## INSTRUCTIONS TO FOLLOW
Arrange the lines of the entries starting at the line containing "Click the Restore icon in toolbar" and ending at the line containing "tap(446, 323)" as a Markdown table with the columns Row and Line, skipping blank lines. Leave the pictures out of the table.

════════════════

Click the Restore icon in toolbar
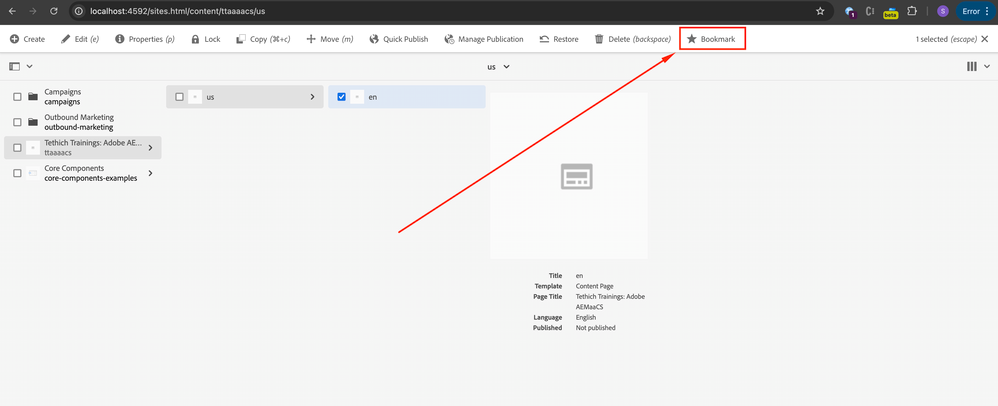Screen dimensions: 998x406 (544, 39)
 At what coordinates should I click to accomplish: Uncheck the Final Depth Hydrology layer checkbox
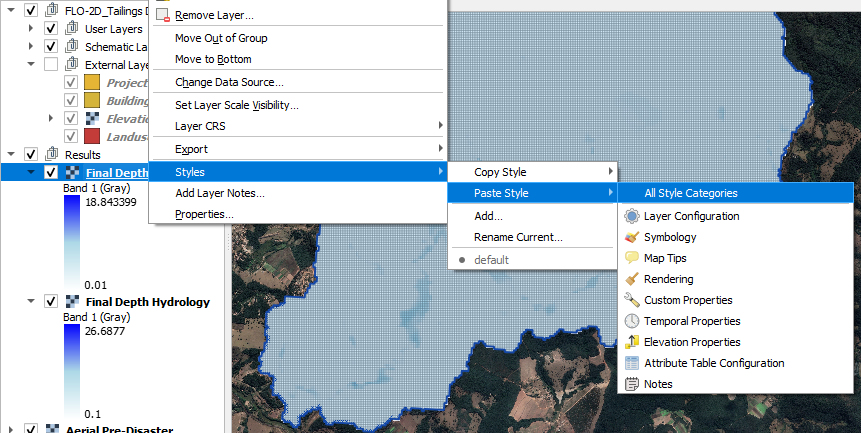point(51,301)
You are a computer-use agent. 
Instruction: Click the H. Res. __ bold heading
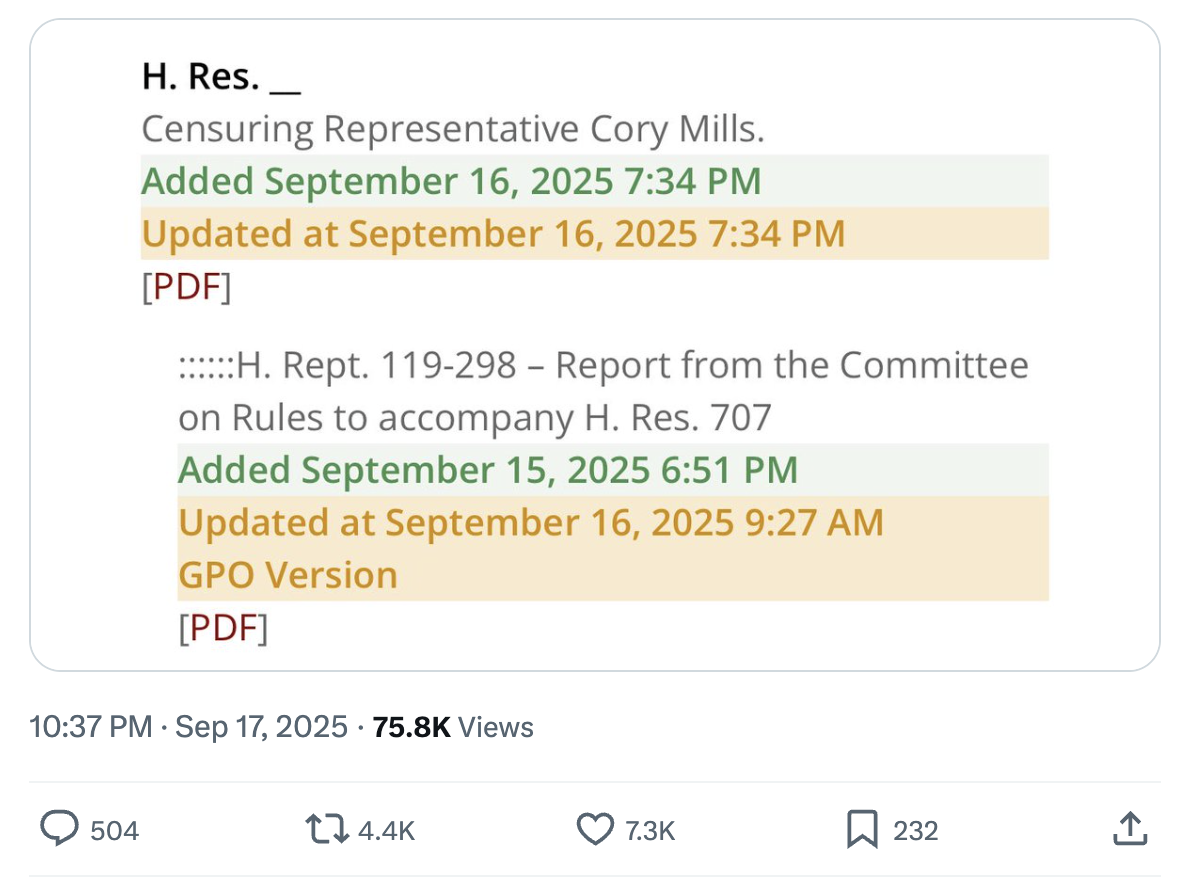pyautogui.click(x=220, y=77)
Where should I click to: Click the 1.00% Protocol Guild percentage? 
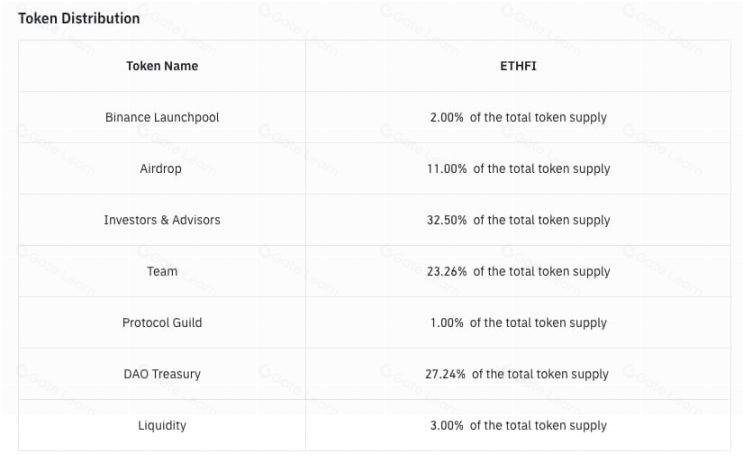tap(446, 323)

════════════════

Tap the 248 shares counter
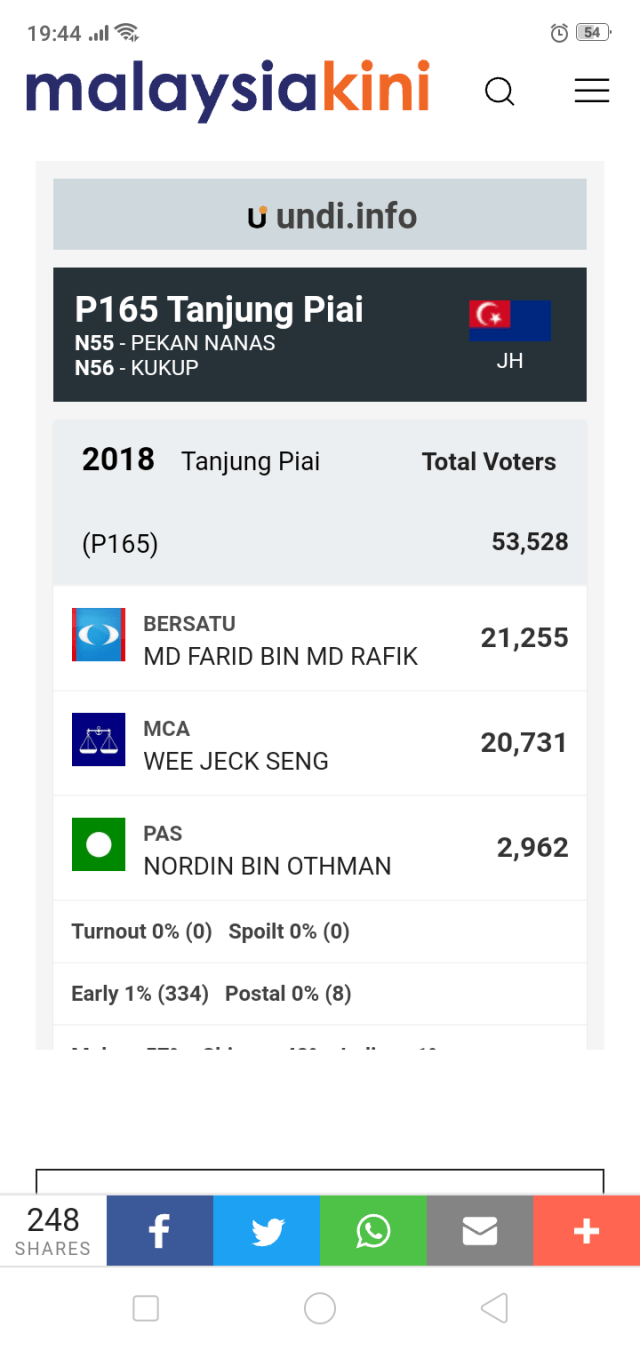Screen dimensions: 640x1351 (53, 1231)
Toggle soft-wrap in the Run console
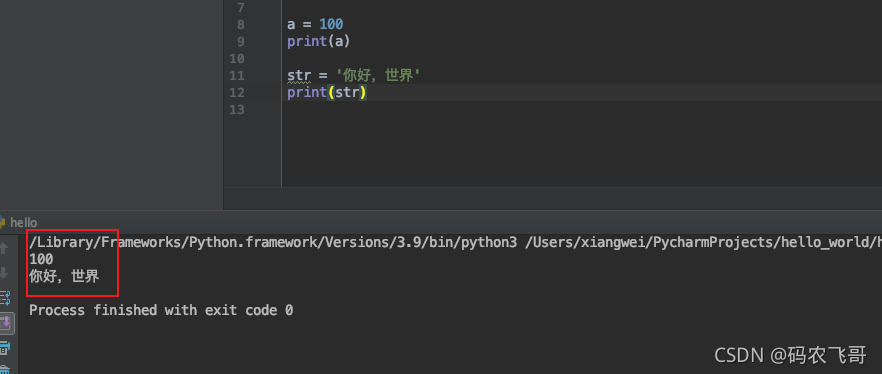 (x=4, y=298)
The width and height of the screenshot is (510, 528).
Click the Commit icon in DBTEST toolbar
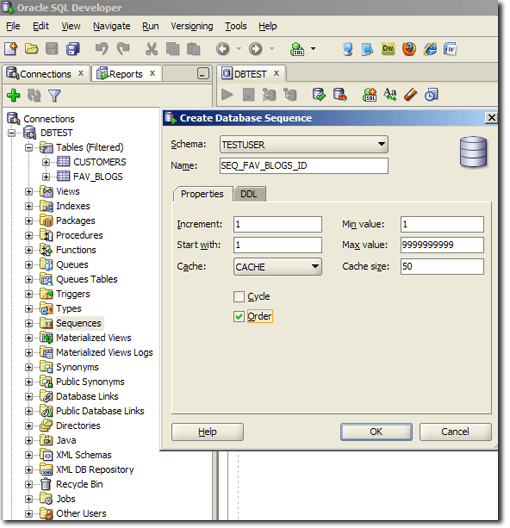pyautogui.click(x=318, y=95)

════════════════

## TASK ANSWER
| Row | Line |
|---|---|
| 1 | Click the Restore icon in toolbar |
| 2 | Screen dimensions: 998x406 (544, 39) |
| 3 |  At what coordinates should I click to accomplish: Uncheck the Final Depth Hydrology layer checkbox |
| 4 | point(51,301) |
| 5 | You are a computer-use agent.  |
| 6 | Instruction: Click the H. Res. __ bold heading |
| 7 | pyautogui.click(x=220, y=77) |
| 8 | Where should I click to: Click the 1.00% Protocol Guild percentage?  |
| 9 | tap(446, 323) |